→ **TASK DIRECTIONS**:
Set down the entries once more exactly as they were written.

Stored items
*** Block opens ***
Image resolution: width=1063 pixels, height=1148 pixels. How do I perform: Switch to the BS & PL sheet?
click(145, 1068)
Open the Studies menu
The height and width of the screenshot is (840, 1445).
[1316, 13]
*** Block closes ***
→ **RESPONSE TO THE TASK**:
Image resolution: width=1063 pixels, height=1148 pixels. How do I perform: Switch to the BS & PL sheet?
click(145, 1068)
Open the Studies menu
The height and width of the screenshot is (840, 1445).
[1316, 13]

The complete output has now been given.